Remus se réveilla au milieu d'un spasme de jouissance, dans l'horreur, le corps noyé dans le plaisir
Hors de lui-même
Repoussé, aliéné
Il bondit, réveillé tout à fait. Un haut le cœur retourna son estomac à la vue des draps souillés de semence et sa course vers la salle de bains lui arracha une seconde convulsion, tant l'odeur de son corps lui répugnait. Sous l'eau glacée, il poussa une longue plainte qui glaça le sang des elfes venus nettoyer la chambre, secoué de tremblements, espérant défaillir là, sous l'eau.
Ce n'est pas vrai, ce n'est pas vrai, ce n'est pas vrai
Jamais ça ne s'était passé comme ça ! Jusque là, le loup traquait, et dévorait mais là, qu'était-il arrivé ? Qu'avait-il, Merlin ! osé faire, ces choses ignobles, à un Sirius terrorisé, en se touchant, en...
Sa main le brûlait, il avait envie de se l'arracher, et s'arracher le sexe aussi, tant qu'à faire, libérez-moi...
Combien de temps resta-t-il sous l'eau glacée ? Il suffoquait, entre les larmes, les nausées, les grelottements. Sors de ce corps. Sors !

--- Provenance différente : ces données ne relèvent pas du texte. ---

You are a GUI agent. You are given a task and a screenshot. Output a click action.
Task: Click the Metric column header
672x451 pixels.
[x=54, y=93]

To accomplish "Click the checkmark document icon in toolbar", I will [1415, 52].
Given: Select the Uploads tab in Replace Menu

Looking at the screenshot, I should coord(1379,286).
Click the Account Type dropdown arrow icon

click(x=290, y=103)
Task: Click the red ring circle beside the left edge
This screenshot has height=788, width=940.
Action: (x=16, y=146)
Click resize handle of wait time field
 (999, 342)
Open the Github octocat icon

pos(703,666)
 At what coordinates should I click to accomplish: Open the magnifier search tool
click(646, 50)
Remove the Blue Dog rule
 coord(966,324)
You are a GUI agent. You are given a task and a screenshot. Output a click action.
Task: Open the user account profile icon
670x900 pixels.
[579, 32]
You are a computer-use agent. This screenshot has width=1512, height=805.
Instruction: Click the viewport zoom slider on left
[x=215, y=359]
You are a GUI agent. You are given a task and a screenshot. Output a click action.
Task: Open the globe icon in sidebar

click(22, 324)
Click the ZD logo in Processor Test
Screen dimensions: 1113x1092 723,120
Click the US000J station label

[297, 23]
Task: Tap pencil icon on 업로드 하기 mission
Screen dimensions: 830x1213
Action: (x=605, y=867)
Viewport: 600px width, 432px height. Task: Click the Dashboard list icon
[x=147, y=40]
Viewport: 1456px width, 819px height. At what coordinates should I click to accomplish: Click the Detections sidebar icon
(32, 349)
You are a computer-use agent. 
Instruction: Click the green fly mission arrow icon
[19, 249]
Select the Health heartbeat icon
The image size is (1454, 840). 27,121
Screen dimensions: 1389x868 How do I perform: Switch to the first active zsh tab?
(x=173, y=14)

Il avança vers le miroir sur lequel il fracassa sa tête. Mais la pleine lune décuplait sa puissance : rien à faire. Le loup ne voulait pas mourir. Le reflet dans la glace brisée dessinait encore plus de cicatrices.
Remus erra dans les sanitaires glacés, incapable de prendre une décision, de revenir à lui. Il enfila ses vieux vêtements de pleine lune, haillons misérables qui signaient sa malédiction et se précipita à la cabane hurlante, pieds nus dans l'herbe, sauvage.
Il se roula en boule, dans un coin de la cabane et
attendit
Une caresse tiède l'effleura, une caresse d'air. Remus ouvrit péniblement ses yeux brûlants et secs, si difficilement qu'il oublia son intention et abandonna. Son corps était recroquevillé, aliénant de douleur. Un second mouvement le réveilla tout à fait. Il redressa la tête. Un ange ? Ah... Non. C'était un patronus de Dumbledore, un superbe phénix qui semblait même porter des couleurs. Remus poussa une longue plainte qui n'avait encore rien d'humain. L'oiseau s'en retourna et il referma les yeux.Madame Pomfresh hurla.
De très loin, cela lui rappela le cri de sa mère, il y avait bien longtemps de cela.
« Au nom de Merlin tout puissant Circé, Baba Yaga et tous les sorciers du Panthéon, qu'as-tu fait ?! Remus ! »
Ses cheveux emmêlés laissaient apparaître des bosses d'où coulait un sang épais, encore noir de loup. Jamais ses morsures n'avaient attaqué la chair si profondément. Mais surtout, son ventre et ses cuisses étaient écorchés, comme s'il avait passé la nuit à ramper sur de la pierre.
Elle se précipita à genoux devant lui pour le relever :
« Qu'est-ce qui t'a pris ? »
Remus avait la lucidité éblouissante, et cruelle. Lumière chirurgicale depuis ses cinq ans à l'éveil prématuré.
« Il y a autre chose, n'est-ce pas ? »
C'était plus tard, dans l'infirmerie. Madame Pomfresh l'avait enveloppé dans une couverture. Il n'arrivait pas à avaler son chocolat chaud, qu'il tenait de la main gauche. La plupart de ses blessures étaient en train de guérir.
Il lui en voulait.
« Remus... Tu ne manques pas de courage. »
Il ferma les yeux.
« J'aimerais tellement t'aider... Je ne sais pas de quoi il s'agit mais tu n'as rien à craindre, nous sommes des professionnels, n'aie pas peur de nous effrayer ou... je ne sais quoi. »
Remus hocha la tête avec un sourire convaincant.
« Je saurai m'en souvenir. »
C'était trop tard. Raconter qu'il dévorait Sirius, c'était déjà si honteux qu'il n'y était jamais arrivé. Mais raconter qu'il le violait et se touchait ? Impossible !
Il m'a pourri... Il m'a empoisonné jusque là !
Oh Sirius, quelle horreur...
Oui, c'est moi. Je vis avec ces rêves, je vis avec... lui.
D'où que cela me vienne, il faudra bien que ce soit moi qui le vainque .
Et si ça n'est pas possible, il me restera encore le pouvoir de nous tuer.
De me tuer, moi.
Et cette pensée était la plus rassurante.